==== İncelenecek metin
Sana yazmak istiyorum bu gece. Ama yazacak halim yok. Beynim bomboş. Seni anlatacak kelimeler tükenmiş gibi. Seni anlatacak kelimeler yok. Olanlar da yetersiz kalıyor sanki. Yakışmaz gibi.
Aslına bakarsan 4 satır yazıp karalıyorum. En iyisi olduğu gibi yazmak mı? Ama dil, hiçbir zaman duyguları tam olarak anlatamaz ki. Hep bir yerlerde eksiklik kalır.
Uyku tutmuyor yine. Neden? Kalbim sancılı bu gece. Sus diyesim de yok.
Acıktım da. Ama yemeyeceğim. Küçükken annem ilgilensin diye yemezdim. Sofrada benimle oturur yedirmeye çalışırdı. Elleriyle hem de. Nasıl da hoşuma giderdi. Tabaktakileri bitirince gülümserdi. Mutlu etmenin güzelliğini tadardım. Yemek yemiyorum! Gelsene!!!
Rüzgar esiyor yine. Aklıma saçların geldi. Kulağının arkasına koymaya, oraya hapsetmeye çalışırdın uçuşurlardı. O haline bayılıyorum.
========
Çalışmanın amacı ::
Sevilen birine gece yazılmak istenen mektup metnini, son cümlesinin ardından kaldığı yerden devam ettir. Metnin ardından gelen kayıtlara bu çalışmada ihtiyaç yok.
==== Sağlanan veriler
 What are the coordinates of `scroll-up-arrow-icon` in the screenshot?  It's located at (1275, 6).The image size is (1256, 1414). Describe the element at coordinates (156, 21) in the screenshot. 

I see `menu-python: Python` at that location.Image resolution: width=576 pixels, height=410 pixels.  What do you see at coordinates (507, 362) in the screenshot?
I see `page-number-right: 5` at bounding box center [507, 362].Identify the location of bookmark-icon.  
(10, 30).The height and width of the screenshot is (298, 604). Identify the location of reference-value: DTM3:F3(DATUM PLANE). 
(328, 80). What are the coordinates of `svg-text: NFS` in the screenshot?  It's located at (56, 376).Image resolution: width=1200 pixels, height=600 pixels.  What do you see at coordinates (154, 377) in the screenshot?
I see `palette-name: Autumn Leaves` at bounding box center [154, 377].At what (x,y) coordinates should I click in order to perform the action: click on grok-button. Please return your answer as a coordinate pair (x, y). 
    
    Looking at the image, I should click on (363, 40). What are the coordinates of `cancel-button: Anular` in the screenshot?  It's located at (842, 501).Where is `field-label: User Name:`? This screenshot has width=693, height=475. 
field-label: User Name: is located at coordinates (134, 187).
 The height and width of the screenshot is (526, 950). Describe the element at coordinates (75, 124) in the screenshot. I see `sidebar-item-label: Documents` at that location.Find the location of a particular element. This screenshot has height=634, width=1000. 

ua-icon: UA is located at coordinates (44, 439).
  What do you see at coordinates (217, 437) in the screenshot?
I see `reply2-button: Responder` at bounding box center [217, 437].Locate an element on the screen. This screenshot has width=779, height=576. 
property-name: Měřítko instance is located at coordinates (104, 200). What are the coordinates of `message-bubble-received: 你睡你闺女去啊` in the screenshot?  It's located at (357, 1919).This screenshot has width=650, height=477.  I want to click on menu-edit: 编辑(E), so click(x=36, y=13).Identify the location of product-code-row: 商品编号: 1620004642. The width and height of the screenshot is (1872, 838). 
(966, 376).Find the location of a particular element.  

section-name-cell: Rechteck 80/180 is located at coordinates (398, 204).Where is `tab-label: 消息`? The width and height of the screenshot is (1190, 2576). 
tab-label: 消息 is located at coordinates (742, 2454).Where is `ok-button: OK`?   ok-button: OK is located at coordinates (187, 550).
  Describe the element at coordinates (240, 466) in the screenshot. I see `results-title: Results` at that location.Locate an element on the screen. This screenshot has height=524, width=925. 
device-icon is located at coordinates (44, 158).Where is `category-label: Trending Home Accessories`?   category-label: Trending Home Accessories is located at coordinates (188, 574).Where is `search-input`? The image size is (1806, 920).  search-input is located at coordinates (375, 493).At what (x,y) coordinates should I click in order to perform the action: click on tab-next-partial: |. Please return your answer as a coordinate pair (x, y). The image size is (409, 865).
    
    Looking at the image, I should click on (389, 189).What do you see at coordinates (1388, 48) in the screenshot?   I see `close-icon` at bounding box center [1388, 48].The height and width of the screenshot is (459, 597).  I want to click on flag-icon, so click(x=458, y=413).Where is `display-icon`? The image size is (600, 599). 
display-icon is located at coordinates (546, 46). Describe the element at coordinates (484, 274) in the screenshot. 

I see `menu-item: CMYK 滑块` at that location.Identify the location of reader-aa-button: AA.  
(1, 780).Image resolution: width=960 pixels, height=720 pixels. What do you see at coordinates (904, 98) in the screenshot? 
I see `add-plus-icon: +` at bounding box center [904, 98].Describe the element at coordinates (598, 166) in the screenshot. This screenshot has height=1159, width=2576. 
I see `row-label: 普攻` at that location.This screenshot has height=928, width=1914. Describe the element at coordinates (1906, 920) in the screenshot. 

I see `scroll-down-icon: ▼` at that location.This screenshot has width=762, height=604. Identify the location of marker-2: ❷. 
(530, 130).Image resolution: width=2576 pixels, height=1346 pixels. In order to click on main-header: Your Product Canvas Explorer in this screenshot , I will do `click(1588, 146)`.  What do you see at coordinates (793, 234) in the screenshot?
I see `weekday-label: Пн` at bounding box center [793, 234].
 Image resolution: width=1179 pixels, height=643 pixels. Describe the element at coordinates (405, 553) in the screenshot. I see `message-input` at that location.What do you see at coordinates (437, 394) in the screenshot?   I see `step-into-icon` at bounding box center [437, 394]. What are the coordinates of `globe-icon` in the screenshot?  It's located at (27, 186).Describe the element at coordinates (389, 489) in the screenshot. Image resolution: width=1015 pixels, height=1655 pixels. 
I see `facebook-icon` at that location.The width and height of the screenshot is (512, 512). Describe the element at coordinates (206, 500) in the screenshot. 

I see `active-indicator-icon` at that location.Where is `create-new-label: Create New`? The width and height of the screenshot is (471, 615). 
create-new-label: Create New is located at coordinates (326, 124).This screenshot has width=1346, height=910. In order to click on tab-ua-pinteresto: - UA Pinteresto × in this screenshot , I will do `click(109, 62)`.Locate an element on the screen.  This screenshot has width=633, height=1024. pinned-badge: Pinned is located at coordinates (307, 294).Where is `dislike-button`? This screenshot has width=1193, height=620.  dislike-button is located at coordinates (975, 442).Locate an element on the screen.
========
Nihai yanıt ::
Yağmur başladı. Dışarı çıkalım hadi! Elimi tut beraber ıslanalım kaplumbağa hızı yürüyüşlerimizde.
Kulağıma fısılda bir şeyler. Sesinin o tonunu özledim.
Herkes uyudu yine. Sen de! Beni gör rüyanda demeyeceğim. Uyandığında yanında göremezsen üzülürsün, bilirim seni.
Gecenin bu saatinde ne kelebeği yahu?! Boşluk hissi var bir de. Peki ya gözlerim? Of yine mi? Ağlatma dedim sana ama bu kadar seveceğim nereden gelebilirdi aklıma? inancımın can bulmuş hali, seni seviyorum.
Umutsuzluğumu yeşerten, çiçekler açtıran yağmur. Çok ıslat beni, olur mu?
Mevsim bambaşka!
Üşümüyorum ama işte ellerini özlüyor ellerim.
Çabuk gel, lütfen.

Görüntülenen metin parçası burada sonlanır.